▶ **EXCERPTED DATA**:
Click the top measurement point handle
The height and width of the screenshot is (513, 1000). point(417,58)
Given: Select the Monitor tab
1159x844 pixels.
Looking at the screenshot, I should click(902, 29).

▶ **TASK TO COMPLETE**: Pull every line of the material above and copy each one word for word, in its original order.

▶ **ANSWER TO THE PROBLEM**:
Click the top measurement point handle
The height and width of the screenshot is (513, 1000). point(417,58)
Given: Select the Monitor tab
1159x844 pixels.
Looking at the screenshot, I should click(902, 29).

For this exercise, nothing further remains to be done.